Pada laporan World Economic Forum (WEF) 2019, daya saing Indonesia di peringkat 50 dari 141 negara di dunia. Skor indeks daya saing global (Global Competitiveness Index/ GCI) tercatat 64,6 dari skala 0-100. Ada beberapa komponen GCI Indonesia merosot. Komponen tertinggi dari penurunan GCI adalah adopsi teknologi informasi dan komunikasi (TIK) menjadi 55,4.
Penurunan selanjutnya terdapat pada komponen kesehatan sebesar 0,9 poin menjadi 70,8. Komponen lain yang juga menurun terdapat pada pasar produk sebesar 0,3 poin, serta keterampilan dan pasar tenaga kerja sebesar 0,1 poin.
Sedangkan komponen lainnya yang mencetak paling tinggi terdapat pada infrastruktur yaitu sebesar 67,7, naik 0,9 poin dari tahun sebelumnya yang sebesar 66,8. Peringkat ini membuat daya saing Indonesia tertinggal jauh dari Singapura yang berada di peringkat pertama dengan skor 84,8 poin.

Tujuan: Salin kata demi kata bagian teks tentang daya saing Indonesia, mulai dari kata-kata yang memuat "Pada laporan World" dan berhenti setelah "(TIK) menjadi 55,4.". Jawablah hanya berdasarkan teks ini.

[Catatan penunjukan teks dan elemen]
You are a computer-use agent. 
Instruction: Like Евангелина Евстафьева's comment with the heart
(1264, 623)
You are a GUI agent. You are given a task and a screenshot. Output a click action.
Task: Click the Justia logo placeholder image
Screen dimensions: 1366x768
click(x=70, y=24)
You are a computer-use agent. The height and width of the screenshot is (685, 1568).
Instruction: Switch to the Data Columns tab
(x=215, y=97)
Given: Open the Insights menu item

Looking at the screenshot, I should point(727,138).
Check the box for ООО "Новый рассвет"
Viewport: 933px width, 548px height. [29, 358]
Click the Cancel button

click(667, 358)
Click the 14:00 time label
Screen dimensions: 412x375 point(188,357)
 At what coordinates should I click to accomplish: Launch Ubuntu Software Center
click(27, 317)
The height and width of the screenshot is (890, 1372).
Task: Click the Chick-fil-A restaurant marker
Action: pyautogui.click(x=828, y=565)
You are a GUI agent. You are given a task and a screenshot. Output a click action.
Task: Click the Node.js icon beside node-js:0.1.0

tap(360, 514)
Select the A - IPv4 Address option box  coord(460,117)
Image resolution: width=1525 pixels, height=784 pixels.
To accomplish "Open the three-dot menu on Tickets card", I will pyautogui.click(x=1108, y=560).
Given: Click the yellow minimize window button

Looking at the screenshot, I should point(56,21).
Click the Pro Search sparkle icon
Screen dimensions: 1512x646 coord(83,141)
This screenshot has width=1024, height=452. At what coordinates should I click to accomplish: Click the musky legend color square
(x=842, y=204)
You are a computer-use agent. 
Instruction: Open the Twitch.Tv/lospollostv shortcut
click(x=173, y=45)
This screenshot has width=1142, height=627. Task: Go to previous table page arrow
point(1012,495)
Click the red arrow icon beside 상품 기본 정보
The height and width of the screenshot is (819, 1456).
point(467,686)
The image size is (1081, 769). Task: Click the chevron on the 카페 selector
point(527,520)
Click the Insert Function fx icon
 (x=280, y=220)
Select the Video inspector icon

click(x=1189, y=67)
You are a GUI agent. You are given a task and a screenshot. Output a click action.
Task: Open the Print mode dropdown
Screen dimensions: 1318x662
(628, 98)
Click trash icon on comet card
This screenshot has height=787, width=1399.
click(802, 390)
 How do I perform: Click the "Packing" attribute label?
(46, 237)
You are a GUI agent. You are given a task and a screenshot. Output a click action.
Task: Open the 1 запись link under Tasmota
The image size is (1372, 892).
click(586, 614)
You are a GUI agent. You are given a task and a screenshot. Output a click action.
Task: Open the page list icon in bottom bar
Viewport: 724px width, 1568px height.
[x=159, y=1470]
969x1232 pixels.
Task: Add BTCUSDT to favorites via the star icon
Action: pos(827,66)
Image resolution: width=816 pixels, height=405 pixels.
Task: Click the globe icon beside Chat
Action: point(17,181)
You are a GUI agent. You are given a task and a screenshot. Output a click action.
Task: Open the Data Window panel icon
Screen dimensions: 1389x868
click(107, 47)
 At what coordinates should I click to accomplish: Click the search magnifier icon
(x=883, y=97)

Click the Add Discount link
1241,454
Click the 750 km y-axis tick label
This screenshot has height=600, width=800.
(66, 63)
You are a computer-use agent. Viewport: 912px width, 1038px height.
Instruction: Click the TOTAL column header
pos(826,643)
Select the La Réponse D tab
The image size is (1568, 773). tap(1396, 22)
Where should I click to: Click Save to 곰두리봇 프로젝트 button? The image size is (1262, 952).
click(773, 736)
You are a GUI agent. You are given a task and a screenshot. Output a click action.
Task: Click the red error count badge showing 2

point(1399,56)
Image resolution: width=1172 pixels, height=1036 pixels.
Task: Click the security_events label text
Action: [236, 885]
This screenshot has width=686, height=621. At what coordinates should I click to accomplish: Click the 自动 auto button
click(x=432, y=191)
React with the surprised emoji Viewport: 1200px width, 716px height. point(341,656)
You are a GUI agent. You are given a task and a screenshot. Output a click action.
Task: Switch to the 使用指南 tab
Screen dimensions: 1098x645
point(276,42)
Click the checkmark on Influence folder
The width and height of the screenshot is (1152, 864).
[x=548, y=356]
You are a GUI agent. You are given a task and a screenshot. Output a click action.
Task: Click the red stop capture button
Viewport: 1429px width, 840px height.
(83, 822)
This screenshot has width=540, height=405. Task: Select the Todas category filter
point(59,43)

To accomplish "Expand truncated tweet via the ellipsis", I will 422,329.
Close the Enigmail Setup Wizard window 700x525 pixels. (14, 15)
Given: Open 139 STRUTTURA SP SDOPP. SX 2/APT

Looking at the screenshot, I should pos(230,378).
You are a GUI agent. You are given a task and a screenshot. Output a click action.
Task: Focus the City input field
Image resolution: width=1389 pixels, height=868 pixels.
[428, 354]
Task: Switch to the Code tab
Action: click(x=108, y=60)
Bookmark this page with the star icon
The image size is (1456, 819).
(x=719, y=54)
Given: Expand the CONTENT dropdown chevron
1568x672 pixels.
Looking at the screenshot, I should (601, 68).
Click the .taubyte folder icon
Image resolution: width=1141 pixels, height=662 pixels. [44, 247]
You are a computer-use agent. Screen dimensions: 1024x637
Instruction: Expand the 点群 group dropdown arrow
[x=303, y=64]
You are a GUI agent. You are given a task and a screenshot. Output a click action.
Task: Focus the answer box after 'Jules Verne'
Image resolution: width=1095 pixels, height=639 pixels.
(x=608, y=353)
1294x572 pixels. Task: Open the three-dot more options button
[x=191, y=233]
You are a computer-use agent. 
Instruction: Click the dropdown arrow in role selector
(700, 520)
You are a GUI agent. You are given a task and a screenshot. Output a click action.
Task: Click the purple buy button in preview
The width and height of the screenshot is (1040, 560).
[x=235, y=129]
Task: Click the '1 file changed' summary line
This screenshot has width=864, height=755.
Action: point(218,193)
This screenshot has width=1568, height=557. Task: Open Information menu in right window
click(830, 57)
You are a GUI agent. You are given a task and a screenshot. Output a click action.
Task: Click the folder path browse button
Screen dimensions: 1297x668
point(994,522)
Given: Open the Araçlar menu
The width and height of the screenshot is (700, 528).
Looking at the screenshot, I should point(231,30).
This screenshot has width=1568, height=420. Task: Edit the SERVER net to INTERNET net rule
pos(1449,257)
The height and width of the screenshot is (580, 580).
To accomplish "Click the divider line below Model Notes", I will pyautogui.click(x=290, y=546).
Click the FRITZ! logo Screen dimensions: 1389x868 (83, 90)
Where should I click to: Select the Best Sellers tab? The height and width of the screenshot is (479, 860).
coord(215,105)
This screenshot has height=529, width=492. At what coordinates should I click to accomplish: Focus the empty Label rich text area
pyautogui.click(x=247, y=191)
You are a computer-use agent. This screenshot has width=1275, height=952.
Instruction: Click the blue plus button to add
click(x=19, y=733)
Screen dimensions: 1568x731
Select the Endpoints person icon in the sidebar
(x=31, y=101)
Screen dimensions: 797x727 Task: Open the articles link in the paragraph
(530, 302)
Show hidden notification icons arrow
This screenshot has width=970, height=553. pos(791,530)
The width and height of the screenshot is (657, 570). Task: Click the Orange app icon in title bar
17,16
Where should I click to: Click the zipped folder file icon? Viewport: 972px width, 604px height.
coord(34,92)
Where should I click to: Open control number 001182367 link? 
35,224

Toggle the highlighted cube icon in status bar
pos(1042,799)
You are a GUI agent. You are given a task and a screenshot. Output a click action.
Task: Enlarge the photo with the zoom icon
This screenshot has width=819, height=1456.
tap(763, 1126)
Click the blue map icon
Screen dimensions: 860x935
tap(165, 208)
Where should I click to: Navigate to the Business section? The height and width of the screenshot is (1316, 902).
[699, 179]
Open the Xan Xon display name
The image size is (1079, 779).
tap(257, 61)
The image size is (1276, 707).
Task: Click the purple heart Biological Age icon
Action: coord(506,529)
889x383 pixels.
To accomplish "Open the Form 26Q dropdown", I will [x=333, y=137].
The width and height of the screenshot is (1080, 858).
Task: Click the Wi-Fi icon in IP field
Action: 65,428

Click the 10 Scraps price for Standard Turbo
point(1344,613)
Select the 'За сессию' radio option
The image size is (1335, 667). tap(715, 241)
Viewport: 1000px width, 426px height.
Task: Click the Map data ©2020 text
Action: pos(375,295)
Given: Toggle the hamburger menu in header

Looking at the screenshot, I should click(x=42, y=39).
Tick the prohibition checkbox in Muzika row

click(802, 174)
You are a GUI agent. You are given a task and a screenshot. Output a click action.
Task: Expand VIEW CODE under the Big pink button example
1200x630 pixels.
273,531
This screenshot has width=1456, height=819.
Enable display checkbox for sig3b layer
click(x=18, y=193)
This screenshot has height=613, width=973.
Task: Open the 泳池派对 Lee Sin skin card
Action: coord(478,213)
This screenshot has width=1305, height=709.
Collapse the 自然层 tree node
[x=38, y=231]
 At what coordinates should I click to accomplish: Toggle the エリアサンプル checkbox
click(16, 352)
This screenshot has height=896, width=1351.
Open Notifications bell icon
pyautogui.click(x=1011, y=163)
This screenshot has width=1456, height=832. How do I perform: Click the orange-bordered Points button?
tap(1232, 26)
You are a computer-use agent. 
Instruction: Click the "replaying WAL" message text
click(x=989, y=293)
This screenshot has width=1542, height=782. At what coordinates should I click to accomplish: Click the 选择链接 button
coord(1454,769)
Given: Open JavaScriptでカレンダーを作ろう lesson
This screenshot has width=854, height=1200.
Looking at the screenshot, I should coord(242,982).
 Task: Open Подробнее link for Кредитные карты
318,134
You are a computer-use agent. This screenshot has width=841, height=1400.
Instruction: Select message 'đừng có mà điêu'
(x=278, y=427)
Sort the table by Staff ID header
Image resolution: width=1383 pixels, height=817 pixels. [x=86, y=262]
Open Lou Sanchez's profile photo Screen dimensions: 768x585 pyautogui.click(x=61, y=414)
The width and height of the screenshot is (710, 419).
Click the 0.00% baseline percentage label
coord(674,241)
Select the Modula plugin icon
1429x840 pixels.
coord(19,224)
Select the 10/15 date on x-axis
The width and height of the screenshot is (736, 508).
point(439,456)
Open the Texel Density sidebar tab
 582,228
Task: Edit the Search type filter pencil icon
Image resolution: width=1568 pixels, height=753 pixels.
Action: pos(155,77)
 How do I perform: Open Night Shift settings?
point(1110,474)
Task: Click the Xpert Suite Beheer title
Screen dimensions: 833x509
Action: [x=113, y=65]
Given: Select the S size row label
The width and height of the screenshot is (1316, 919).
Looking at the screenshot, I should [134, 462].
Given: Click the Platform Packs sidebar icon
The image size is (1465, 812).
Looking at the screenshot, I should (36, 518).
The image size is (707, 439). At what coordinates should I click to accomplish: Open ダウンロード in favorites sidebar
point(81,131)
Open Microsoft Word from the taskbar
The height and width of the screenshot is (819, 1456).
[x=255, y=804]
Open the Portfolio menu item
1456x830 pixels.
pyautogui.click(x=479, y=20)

Jawaban Soal:
Pada laporan World Economic Forum (WEF) 2019, daya saing Indonesia di peringkat 50 dari 141 negara di dunia. Skor indeks daya saing global (Global Competitiveness Index/ GCI) tercatat 64,6 dari skala 0-100. Ada beberapa komponen GCI Indonesia merosot. Komponen tertinggi dari penurunan GCI adalah adopsi teknologi informasi dan komunikasi (TIK) menjadi 55,4.